§ EXTRACTED DATA
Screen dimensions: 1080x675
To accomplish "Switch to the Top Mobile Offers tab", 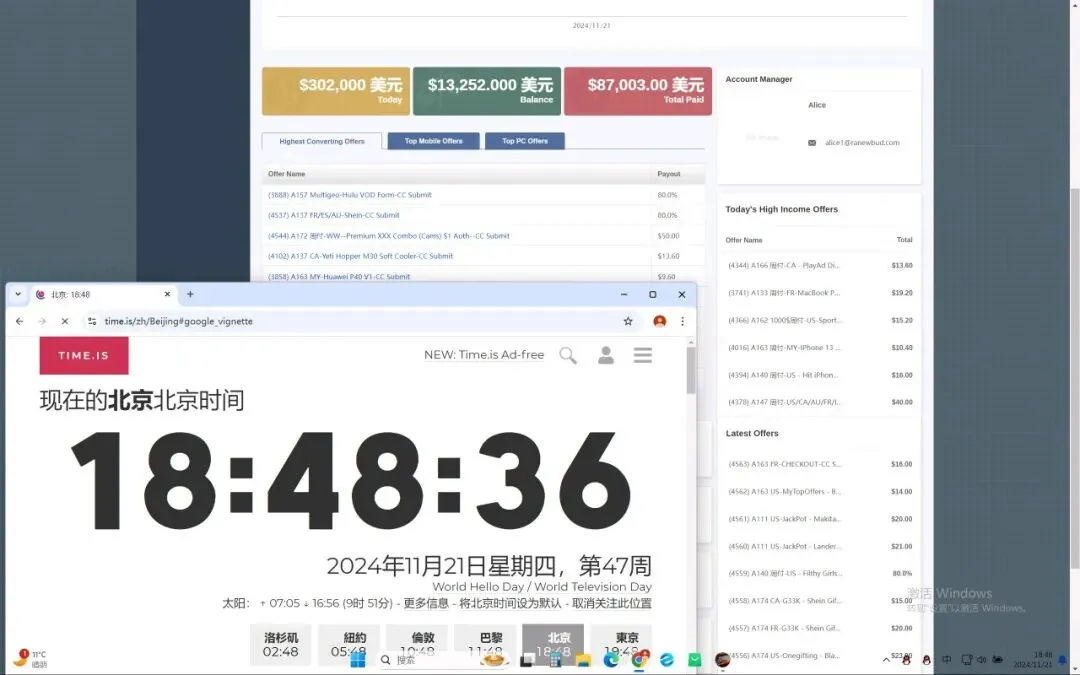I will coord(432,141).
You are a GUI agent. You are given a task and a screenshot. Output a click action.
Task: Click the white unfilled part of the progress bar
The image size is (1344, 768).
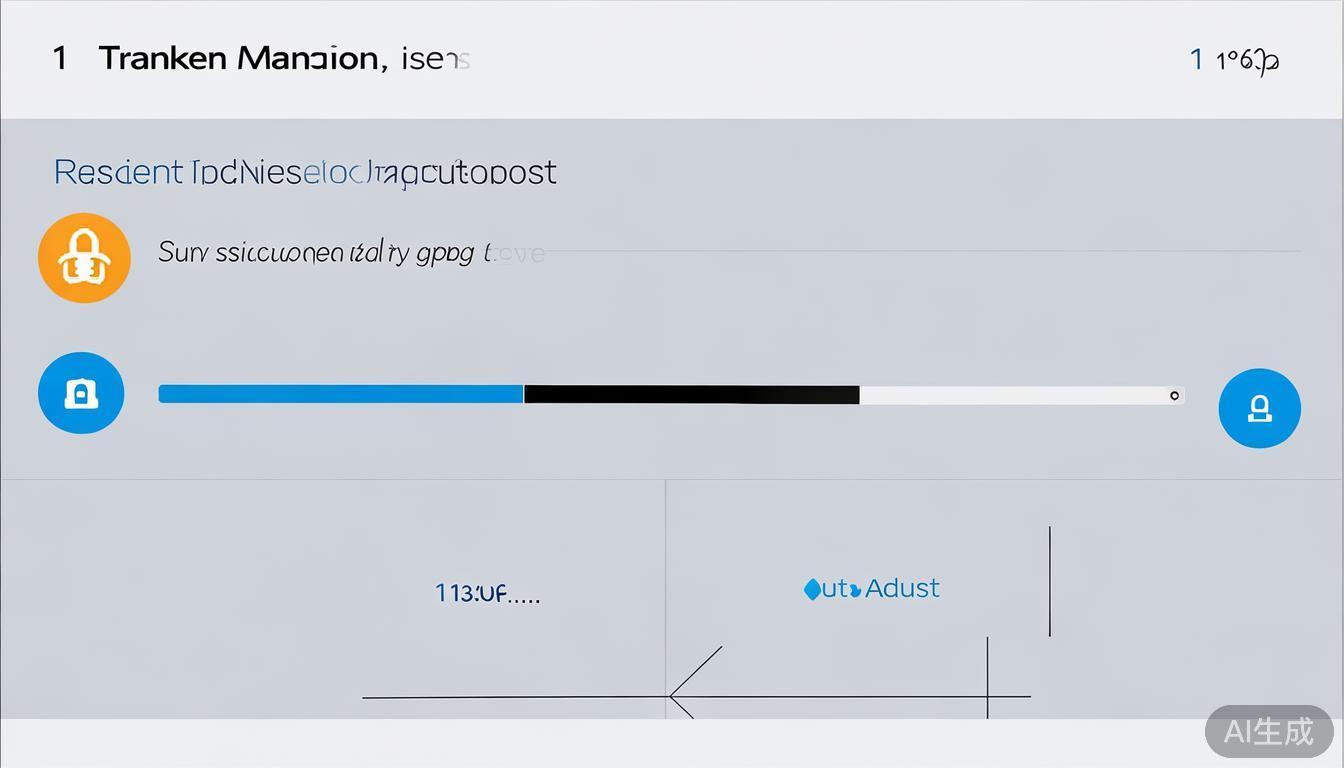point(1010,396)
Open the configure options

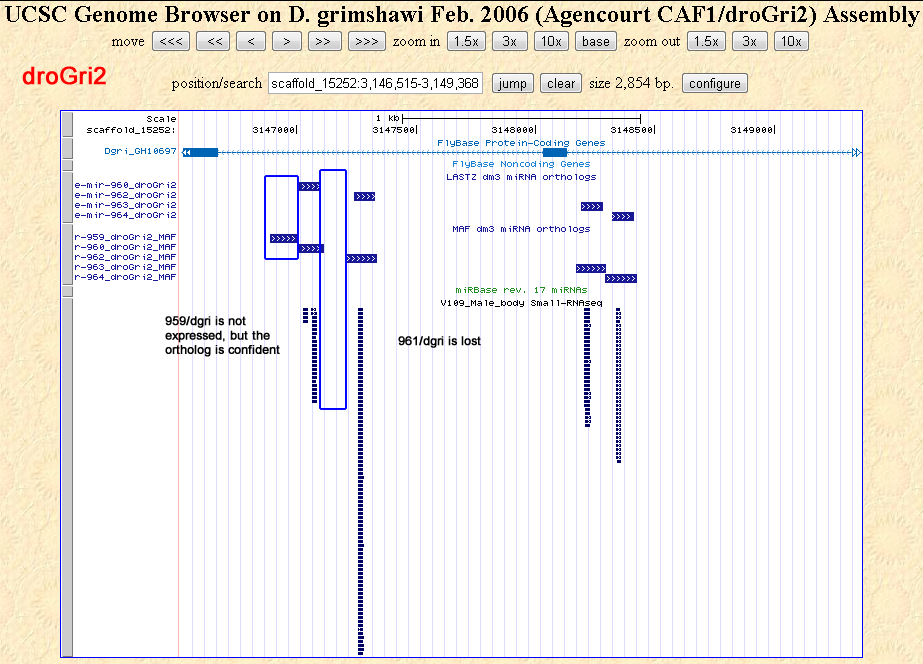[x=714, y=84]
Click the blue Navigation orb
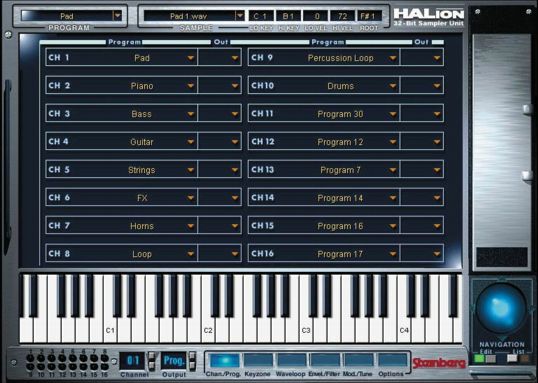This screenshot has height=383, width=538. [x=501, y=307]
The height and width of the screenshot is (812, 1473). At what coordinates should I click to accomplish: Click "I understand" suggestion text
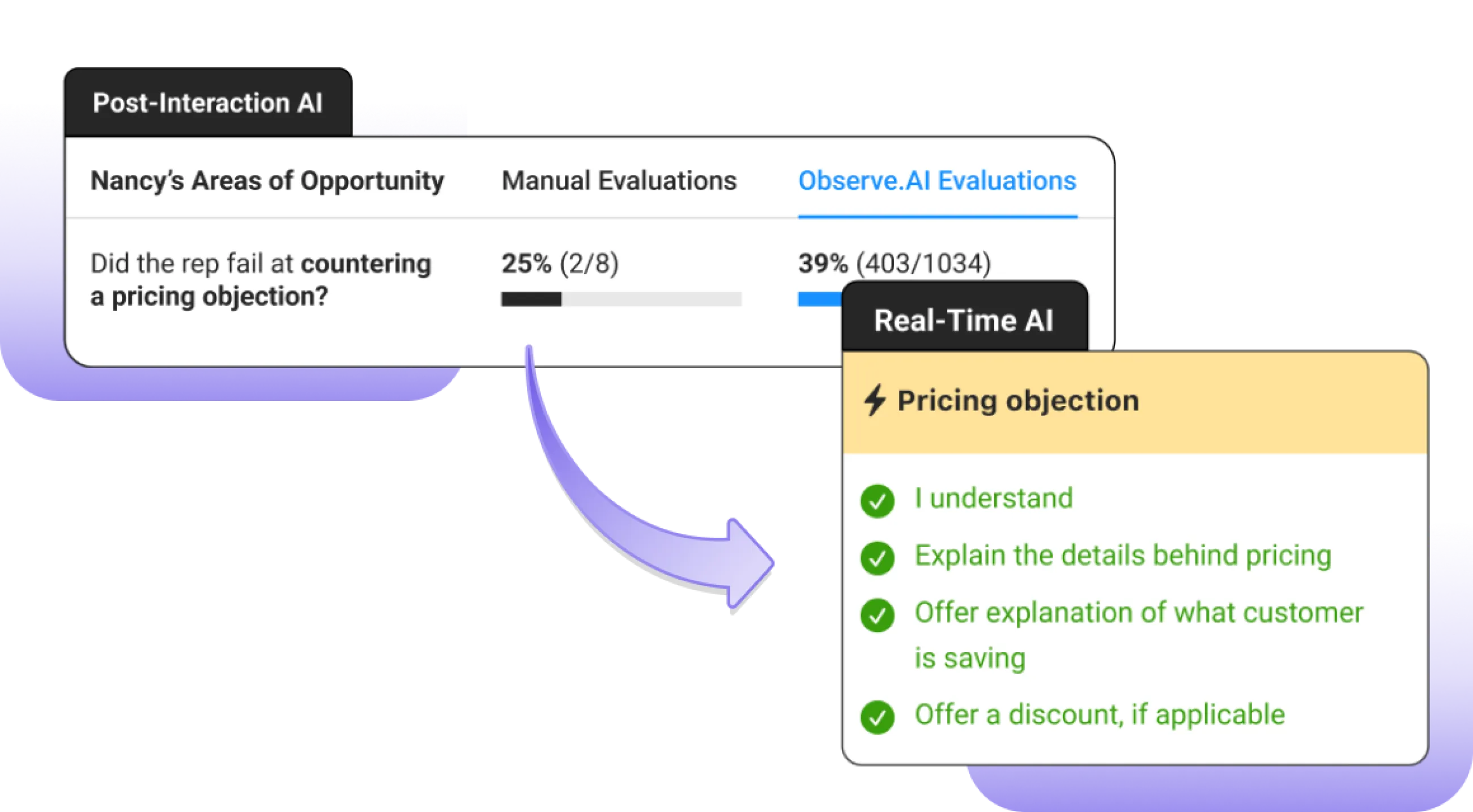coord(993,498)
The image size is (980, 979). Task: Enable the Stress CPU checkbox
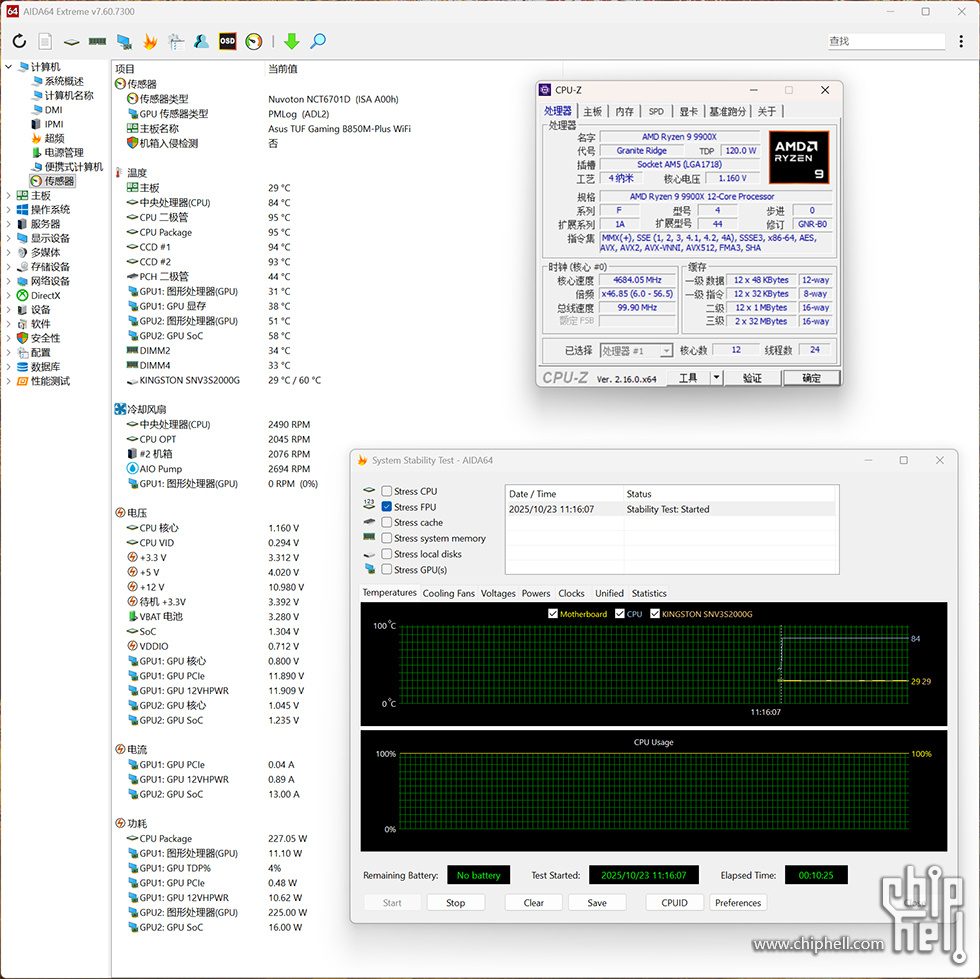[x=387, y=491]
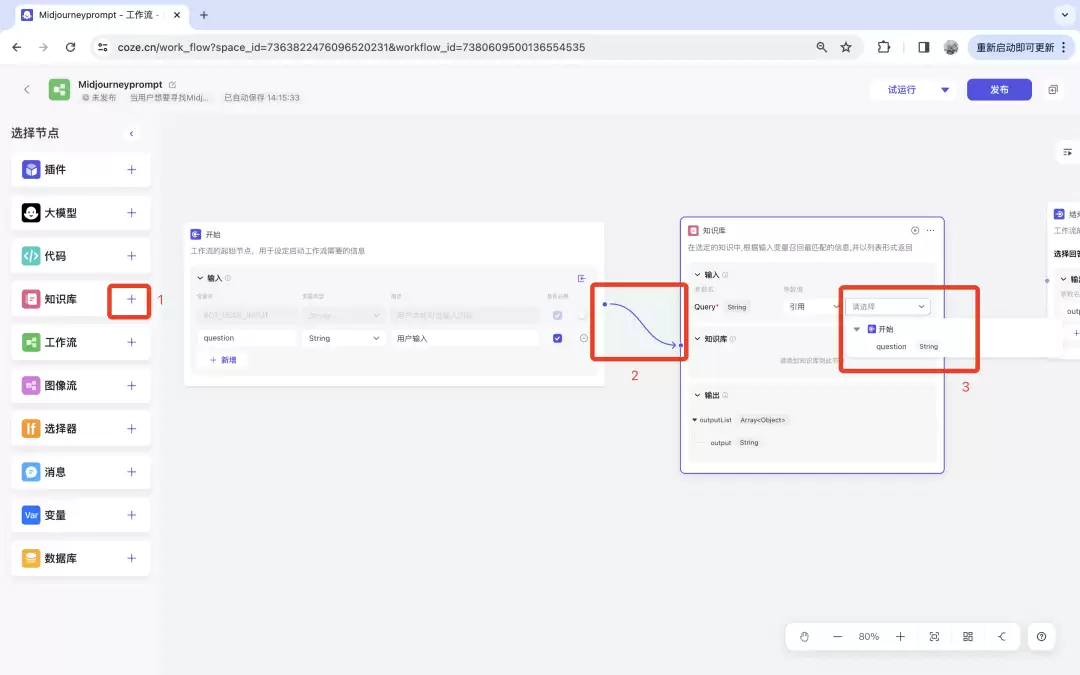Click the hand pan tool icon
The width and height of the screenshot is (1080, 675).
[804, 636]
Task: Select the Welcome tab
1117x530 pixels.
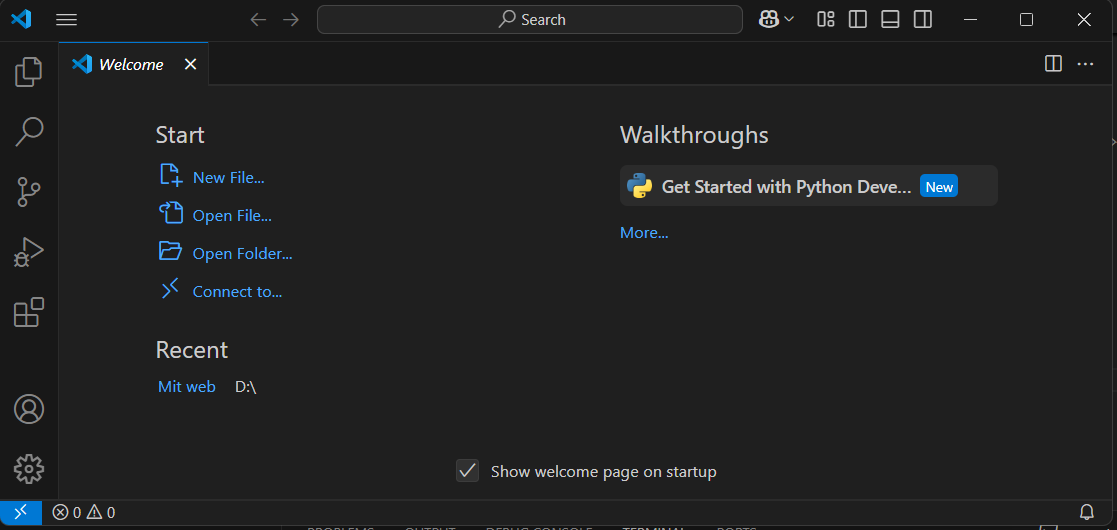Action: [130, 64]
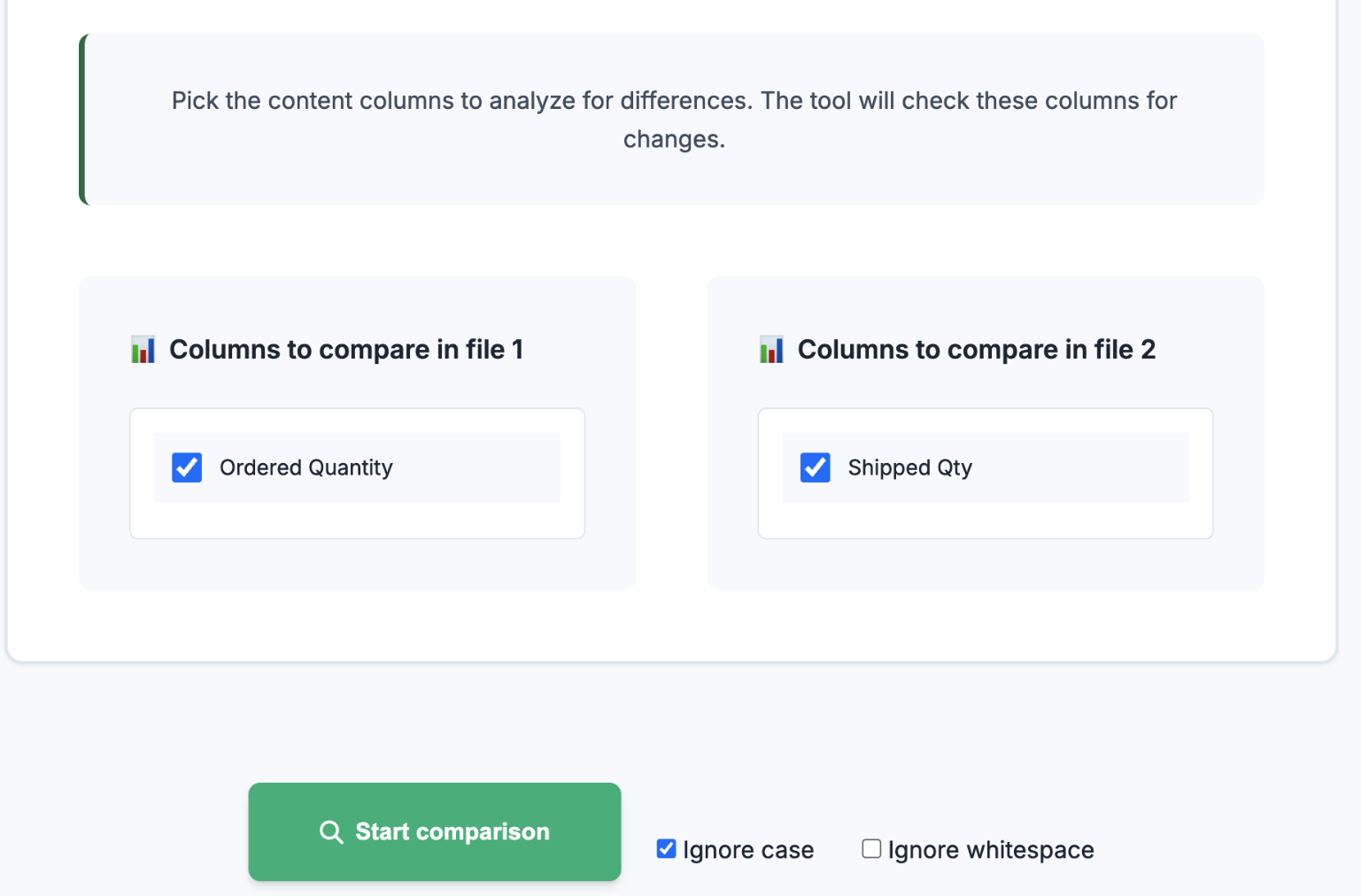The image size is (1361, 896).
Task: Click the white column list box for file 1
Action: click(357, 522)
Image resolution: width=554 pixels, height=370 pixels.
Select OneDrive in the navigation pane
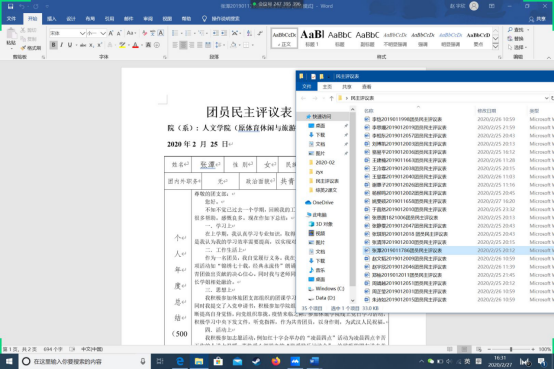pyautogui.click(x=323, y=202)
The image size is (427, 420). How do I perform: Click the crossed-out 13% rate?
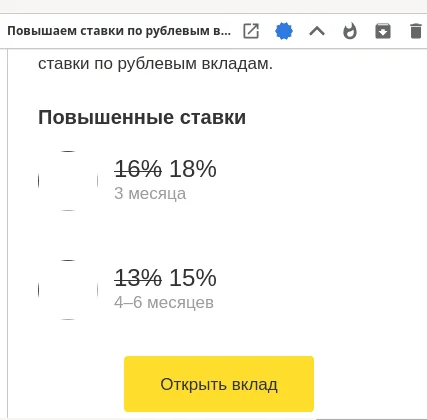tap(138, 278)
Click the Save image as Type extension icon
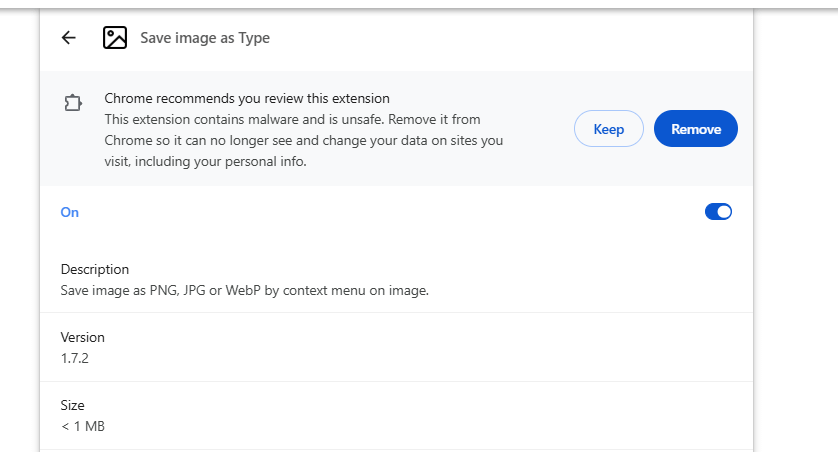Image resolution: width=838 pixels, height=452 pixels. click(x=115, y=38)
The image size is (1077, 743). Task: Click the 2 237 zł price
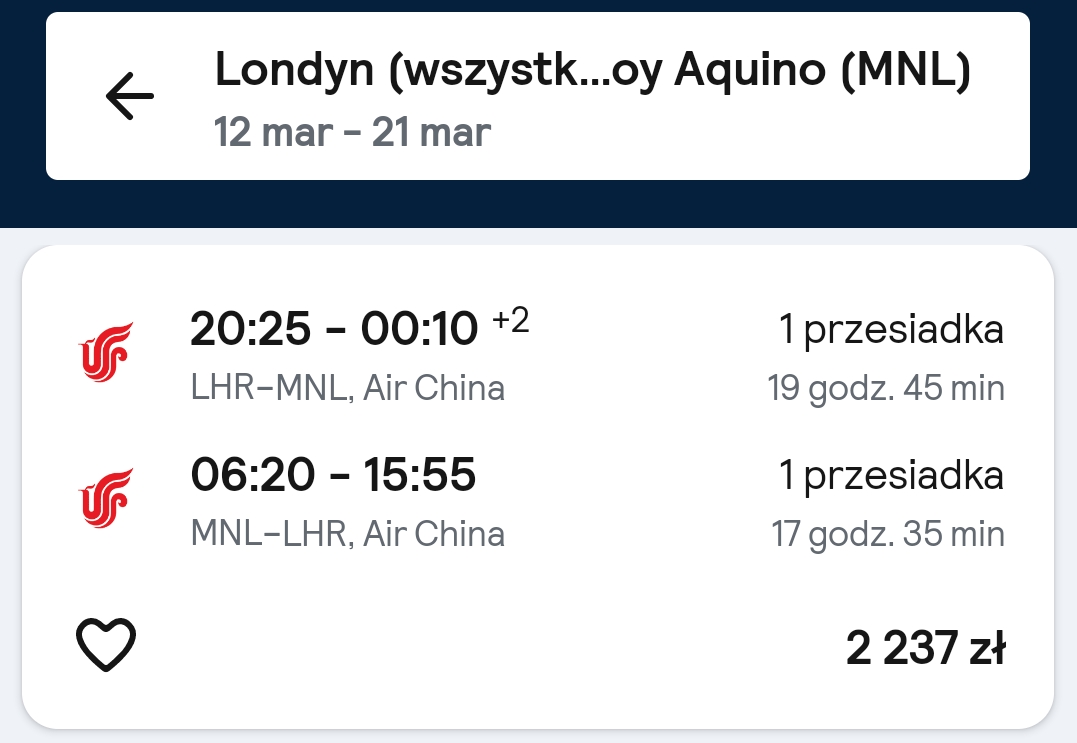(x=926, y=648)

§ PROBLEM REQUIREMENTS
Leave out the pictures and return, exactly as written, only the lines from the line with "You are a GUI" through the end of the records above.

§ YOUR SOLUTION
You are a GUI agent. You are given a task and a screenshot. Output a click action.
Task: Click the white unfilled part of the progress bar
The image size is (1344, 768).
point(1010,396)
Open the configure options

[x=714, y=84]
Click the blue Navigation orb
This screenshot has height=383, width=538. [x=501, y=307]
The height and width of the screenshot is (812, 1473). At what coordinates should I click to accomplish: Click "I understand" suggestion text
coord(993,498)
The image size is (980, 979). Task: Enable the Stress CPU checkbox
[x=387, y=491]
Click the hand pan tool icon
The width and height of the screenshot is (1080, 675).
[804, 636]
Task: Select the Welcome tab
1117x530 pixels.
Action: [130, 64]
The image size is (1361, 896).
Task: Click the white column list box for file 1
Action: click(357, 522)
Image resolution: width=554 pixels, height=370 pixels.
Select OneDrive in the navigation pane
pyautogui.click(x=323, y=202)
The image size is (427, 420). How do I perform: Click the crossed-out 13% rate?
tap(138, 278)
Click the Save image as Type extension icon
Image resolution: width=838 pixels, height=452 pixels. click(x=115, y=38)
The image size is (1077, 743). Task: Click the 2 237 zł price
(x=926, y=648)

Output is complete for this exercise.